Challenge >> Reproduce every line of the material below without any change.

Records for finding displayed items
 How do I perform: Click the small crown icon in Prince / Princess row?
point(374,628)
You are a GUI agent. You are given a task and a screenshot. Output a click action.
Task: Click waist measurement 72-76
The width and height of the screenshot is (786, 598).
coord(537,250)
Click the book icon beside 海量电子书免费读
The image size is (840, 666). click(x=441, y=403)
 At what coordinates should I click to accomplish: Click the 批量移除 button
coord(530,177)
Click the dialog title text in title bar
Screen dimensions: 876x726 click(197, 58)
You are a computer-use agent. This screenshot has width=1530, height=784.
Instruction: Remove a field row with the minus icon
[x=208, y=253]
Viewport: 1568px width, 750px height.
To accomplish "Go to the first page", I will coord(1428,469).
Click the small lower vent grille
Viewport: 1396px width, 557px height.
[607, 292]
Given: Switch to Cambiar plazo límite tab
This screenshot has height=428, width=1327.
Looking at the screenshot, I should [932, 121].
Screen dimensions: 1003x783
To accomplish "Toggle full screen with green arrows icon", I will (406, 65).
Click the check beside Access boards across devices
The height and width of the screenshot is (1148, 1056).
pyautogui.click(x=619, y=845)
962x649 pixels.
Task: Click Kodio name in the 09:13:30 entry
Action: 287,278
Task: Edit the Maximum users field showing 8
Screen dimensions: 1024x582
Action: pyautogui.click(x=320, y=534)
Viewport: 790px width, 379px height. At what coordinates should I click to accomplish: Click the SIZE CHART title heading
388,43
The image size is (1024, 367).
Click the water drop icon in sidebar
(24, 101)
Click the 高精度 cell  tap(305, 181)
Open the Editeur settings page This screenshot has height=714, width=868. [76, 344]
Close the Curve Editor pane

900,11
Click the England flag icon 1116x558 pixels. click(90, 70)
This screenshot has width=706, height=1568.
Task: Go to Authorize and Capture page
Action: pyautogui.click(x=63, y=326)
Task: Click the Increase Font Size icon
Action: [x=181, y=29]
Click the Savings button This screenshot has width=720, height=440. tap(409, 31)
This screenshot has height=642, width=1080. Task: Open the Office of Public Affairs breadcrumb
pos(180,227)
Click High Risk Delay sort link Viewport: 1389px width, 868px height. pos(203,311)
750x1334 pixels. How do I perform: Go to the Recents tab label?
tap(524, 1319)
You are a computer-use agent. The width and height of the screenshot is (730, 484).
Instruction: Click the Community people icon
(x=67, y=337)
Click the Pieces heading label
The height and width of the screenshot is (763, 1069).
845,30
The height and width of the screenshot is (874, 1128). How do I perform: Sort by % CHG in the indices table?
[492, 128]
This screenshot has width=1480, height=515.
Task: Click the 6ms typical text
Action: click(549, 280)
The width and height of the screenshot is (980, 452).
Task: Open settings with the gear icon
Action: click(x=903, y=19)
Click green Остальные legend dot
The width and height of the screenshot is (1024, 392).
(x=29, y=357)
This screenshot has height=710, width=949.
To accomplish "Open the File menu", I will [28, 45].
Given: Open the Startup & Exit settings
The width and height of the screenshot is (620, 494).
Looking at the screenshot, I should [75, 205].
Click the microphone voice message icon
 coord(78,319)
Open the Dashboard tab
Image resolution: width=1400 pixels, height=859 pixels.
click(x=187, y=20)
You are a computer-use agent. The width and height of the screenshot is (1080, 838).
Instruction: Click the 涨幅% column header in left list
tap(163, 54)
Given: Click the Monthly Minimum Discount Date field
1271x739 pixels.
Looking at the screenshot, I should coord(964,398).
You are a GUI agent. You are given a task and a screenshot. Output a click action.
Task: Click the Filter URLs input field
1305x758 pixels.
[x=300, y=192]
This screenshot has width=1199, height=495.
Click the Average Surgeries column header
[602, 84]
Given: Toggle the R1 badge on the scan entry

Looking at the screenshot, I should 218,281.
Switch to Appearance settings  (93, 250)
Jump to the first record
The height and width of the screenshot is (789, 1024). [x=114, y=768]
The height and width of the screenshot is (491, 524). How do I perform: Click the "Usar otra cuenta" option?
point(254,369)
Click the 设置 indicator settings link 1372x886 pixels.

The completed task >>
 How do I perform: Click the small crown icon in Prince / Princess row?
point(374,628)
You are a GUI agent. You are given a task and a screenshot. Output a click action.
Task: Click waist measurement 72-76
The width and height of the screenshot is (786, 598).
coord(537,250)
Click the book icon beside 海量电子书免费读
The image size is (840, 666). click(x=441, y=403)
 At what coordinates should I click to accomplish: Click the 批量移除 button
coord(530,177)
Click the dialog title text in title bar
Screen dimensions: 876x726 click(197, 58)
You are a computer-use agent. This screenshot has width=1530, height=784.
Instruction: Remove a field row with the minus icon
[x=208, y=253]
Viewport: 1568px width, 750px height.
To accomplish "Go to the first page", I will coord(1428,469).
Click the small lower vent grille
Viewport: 1396px width, 557px height.
[607, 292]
Given: Switch to Cambiar plazo límite tab
This screenshot has height=428, width=1327.
Looking at the screenshot, I should [932, 121].
Screen dimensions: 1003x783
To accomplish "Toggle full screen with green arrows icon", I will (406, 65).
Click the check beside Access boards across devices
The height and width of the screenshot is (1148, 1056).
pyautogui.click(x=619, y=845)
962x649 pixels.
Task: Click Kodio name in the 09:13:30 entry
Action: 287,278
Task: Edit the Maximum users field showing 8
Screen dimensions: 1024x582
Action: pyautogui.click(x=320, y=534)
Viewport: 790px width, 379px height. At what coordinates should I click to accomplish: Click the SIZE CHART title heading
388,43
The image size is (1024, 367).
Click the water drop icon in sidebar
(24, 101)
Click the 高精度 cell  tap(305, 181)
Open the Editeur settings page This screenshot has height=714, width=868. [76, 344]
Close the Curve Editor pane

900,11
Click the England flag icon 1116x558 pixels. click(90, 70)
This screenshot has width=706, height=1568.
Task: Go to Authorize and Capture page
Action: pyautogui.click(x=63, y=326)
Task: Click the Increase Font Size icon
Action: [x=181, y=29]
Click the Savings button This screenshot has width=720, height=440. tap(409, 31)
This screenshot has height=642, width=1080. Task: Open the Office of Public Affairs breadcrumb
pos(180,227)
Click High Risk Delay sort link Viewport: 1389px width, 868px height. pos(203,311)
750x1334 pixels. How do I perform: Go to the Recents tab label?
tap(524, 1319)
You are a computer-use agent. The width and height of the screenshot is (730, 484).
Instruction: Click the Community people icon
(x=67, y=337)
Click the Pieces heading label
The height and width of the screenshot is (763, 1069).
845,30
The height and width of the screenshot is (874, 1128). How do I perform: Sort by % CHG in the indices table?
[492, 128]
This screenshot has width=1480, height=515.
Task: Click the 6ms typical text
Action: click(549, 280)
The width and height of the screenshot is (980, 452).
Task: Open settings with the gear icon
Action: click(x=903, y=19)
Click green Остальные legend dot
The width and height of the screenshot is (1024, 392).
(x=29, y=357)
This screenshot has height=710, width=949.
To accomplish "Open the File menu", I will [28, 45].
Given: Open the Startup & Exit settings
The width and height of the screenshot is (620, 494).
Looking at the screenshot, I should [75, 205].
Click the microphone voice message icon
 coord(78,319)
Open the Dashboard tab
Image resolution: width=1400 pixels, height=859 pixels.
click(x=187, y=20)
You are a computer-use agent. The width and height of the screenshot is (1080, 838).
Instruction: Click the 涨幅% column header in left list
tap(163, 54)
Given: Click the Monthly Minimum Discount Date field
1271x739 pixels.
Looking at the screenshot, I should coord(964,398).
You are a GUI agent. You are given a task and a screenshot. Output a click action.
Task: Click the Filter URLs input field
1305x758 pixels.
[x=300, y=192]
This screenshot has width=1199, height=495.
Click the Average Surgeries column header
[602, 84]
Given: Toggle the R1 badge on the scan entry

Looking at the screenshot, I should 218,281.
Switch to Appearance settings  (93, 250)
Jump to the first record
The height and width of the screenshot is (789, 1024). [x=114, y=768]
The height and width of the screenshot is (491, 524). How do I perform: Click the "Usar otra cuenta" option?
point(254,369)
Click the 设置 indicator settings link 1372x886 pixels.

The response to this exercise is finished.